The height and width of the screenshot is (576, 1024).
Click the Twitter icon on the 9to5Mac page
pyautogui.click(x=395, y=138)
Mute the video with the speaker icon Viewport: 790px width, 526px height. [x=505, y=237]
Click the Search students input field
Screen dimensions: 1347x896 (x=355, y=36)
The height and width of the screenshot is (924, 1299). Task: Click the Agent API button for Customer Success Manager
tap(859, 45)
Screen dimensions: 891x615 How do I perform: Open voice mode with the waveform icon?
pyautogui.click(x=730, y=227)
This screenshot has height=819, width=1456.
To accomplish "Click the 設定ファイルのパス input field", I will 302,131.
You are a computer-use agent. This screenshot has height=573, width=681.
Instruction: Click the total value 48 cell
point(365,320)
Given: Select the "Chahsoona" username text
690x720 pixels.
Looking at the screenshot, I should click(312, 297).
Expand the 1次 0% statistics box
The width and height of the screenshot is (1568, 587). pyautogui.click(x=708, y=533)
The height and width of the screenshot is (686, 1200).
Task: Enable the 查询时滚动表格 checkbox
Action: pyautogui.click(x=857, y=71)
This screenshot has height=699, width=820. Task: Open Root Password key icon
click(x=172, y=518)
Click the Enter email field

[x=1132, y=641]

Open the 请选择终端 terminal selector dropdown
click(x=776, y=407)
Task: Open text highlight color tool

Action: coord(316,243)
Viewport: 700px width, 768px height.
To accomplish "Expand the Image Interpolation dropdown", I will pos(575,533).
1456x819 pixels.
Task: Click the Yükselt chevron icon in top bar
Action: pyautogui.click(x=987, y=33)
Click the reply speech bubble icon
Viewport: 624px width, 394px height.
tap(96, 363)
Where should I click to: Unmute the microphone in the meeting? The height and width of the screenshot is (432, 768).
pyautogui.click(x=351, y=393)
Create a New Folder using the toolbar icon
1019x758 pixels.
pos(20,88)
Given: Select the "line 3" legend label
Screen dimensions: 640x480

================

* _Directions for this task_:
Please scale the material starting at the line that contains "Screen dimensions: 891x615" and ending after the line that contains "I will 302,131.". Reproduce every line in that range, requests included, with each click coordinate in the answers multiplied by 2.35 and rounded to a whole number (halves round up), and leave all other numbers unchanged.

* _Solved exercise_:
Screen dimensions: 891x615 How do I perform: Open voice mode with the waveform icon?
pyautogui.click(x=1716, y=533)
This screenshot has height=819, width=1456.
To accomplish "Click the 設定ファイルのパス input field", I will 710,308.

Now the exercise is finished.